Estaba mezclada con el resto de la correspondencia y las facturas, pero, cuando la rocé, sentí un escalofrío en la punta de los dedos. El sello era australiano, pero el sobre estaba tan desgastado que parecía que hubiera pasado por cientos de manos antes de llegar a mí. Me senté junto a la piscina en un banco rodeado por macetas de gardenias, las únicas plantas no autóctonas de todo el jardín, y la abrí. Cuando leí el mensaje escrito en ella, fue como si me hubiera alcanzado un relámpago.
Si es usted Anna Victorovna Kozlova, la hija de Alina y Víctor Kozlov de Harbin, por favor, reúnase conmigo el lunes a mediodía en el comedor del Hotel Belvedere. Puedo conseguirle una visita con su madre.

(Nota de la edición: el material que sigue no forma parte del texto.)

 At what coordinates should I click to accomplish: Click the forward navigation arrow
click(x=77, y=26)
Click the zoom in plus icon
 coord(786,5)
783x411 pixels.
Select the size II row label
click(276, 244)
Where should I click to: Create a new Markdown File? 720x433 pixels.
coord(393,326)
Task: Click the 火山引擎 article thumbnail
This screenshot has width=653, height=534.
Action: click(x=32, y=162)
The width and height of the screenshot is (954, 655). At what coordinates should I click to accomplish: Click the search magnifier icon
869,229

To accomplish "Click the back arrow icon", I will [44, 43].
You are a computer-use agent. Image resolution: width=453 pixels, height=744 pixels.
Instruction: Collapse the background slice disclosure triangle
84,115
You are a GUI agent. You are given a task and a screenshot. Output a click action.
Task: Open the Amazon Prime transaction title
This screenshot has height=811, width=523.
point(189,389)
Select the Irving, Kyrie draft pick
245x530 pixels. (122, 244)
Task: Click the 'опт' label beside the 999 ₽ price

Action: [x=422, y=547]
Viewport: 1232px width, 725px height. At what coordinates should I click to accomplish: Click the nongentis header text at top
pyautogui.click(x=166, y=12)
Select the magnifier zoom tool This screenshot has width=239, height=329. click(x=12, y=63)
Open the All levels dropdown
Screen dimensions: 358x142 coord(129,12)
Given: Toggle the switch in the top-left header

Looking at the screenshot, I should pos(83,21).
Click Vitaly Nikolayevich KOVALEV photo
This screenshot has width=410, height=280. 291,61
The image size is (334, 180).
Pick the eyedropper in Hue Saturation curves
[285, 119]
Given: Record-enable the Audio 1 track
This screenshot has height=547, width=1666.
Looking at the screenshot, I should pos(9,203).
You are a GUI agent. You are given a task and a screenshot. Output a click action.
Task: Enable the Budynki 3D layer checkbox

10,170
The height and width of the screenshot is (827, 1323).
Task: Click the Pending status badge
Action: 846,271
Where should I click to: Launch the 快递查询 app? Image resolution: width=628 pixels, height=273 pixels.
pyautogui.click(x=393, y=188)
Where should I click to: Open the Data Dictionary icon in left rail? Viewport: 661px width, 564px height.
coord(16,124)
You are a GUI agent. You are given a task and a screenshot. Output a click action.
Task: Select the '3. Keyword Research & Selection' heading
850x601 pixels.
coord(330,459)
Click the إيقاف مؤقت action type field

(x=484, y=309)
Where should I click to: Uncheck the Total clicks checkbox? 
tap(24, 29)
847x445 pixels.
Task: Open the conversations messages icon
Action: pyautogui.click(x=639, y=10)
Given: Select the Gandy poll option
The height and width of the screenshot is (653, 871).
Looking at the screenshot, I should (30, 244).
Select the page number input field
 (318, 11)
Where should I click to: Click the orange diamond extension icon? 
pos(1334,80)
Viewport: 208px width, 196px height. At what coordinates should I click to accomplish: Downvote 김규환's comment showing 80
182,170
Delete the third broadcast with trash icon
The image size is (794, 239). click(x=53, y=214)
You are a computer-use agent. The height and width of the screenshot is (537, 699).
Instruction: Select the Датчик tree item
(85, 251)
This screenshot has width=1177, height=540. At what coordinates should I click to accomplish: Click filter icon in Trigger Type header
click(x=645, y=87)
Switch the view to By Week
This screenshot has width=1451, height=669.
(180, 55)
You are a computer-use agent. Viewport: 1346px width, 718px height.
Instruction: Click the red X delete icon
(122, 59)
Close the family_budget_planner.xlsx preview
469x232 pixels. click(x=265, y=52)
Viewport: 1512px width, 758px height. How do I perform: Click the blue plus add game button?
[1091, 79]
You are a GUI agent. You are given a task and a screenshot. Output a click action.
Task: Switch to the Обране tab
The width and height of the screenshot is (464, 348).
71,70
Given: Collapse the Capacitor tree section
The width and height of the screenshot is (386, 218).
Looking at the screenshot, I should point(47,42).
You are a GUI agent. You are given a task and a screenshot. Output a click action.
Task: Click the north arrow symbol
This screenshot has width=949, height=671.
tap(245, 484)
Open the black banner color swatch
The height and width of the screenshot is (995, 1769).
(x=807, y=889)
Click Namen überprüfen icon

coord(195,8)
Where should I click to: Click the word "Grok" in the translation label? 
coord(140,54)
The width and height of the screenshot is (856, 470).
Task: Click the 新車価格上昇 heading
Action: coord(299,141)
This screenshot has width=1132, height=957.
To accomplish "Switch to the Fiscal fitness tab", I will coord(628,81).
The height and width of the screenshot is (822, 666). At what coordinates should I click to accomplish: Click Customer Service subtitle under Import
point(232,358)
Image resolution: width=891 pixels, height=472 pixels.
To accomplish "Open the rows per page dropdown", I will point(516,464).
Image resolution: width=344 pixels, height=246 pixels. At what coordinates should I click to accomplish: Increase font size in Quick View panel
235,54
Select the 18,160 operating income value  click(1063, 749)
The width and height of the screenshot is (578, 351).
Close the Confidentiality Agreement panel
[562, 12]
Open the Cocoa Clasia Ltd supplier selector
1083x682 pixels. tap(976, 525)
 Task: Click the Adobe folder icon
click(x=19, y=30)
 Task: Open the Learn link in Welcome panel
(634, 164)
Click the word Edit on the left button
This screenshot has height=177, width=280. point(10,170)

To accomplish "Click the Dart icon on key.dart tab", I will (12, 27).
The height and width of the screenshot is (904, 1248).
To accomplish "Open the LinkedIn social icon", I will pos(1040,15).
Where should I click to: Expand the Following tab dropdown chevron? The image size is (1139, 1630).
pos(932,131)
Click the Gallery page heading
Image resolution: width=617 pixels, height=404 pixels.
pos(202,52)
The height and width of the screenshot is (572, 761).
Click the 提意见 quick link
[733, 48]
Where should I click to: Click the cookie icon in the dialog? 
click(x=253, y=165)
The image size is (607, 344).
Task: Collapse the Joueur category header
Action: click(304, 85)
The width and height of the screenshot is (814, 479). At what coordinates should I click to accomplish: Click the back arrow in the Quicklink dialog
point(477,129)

La carta se me cayó de las manos y revoloteó sobre el césped. La contemplé mientras flotaba, como un barquito de papel. Traté de pensar quién podría ser su autor, quién se pondría en contacto conmigo, después de todos aquellos años, con noticias sobre mi madre. Cuando Iván llegó a casa, le enseñé la carta. Él se sentó en el sofá y se quedó inmóvil durante un largo rato.
– No me fío de la persona que ha escrito esto -me dijo-. ¿Por qué no pone su nombre? ¿Por qué no te pide que primero le llames por teléfono?
– ¿Por qué querría alguien mentir sobre mi madre? -le pregunté.
Iván se encogió de hombros.
– Podría ser un espía ruso. Alguien que quiere llevarte de vuelta a la Unión Soviética. Puede que ahora tengas la nacionalidad australiana, pero ¿quién sabe lo que te harían si acabaras allí? ¿O podría ser Tang?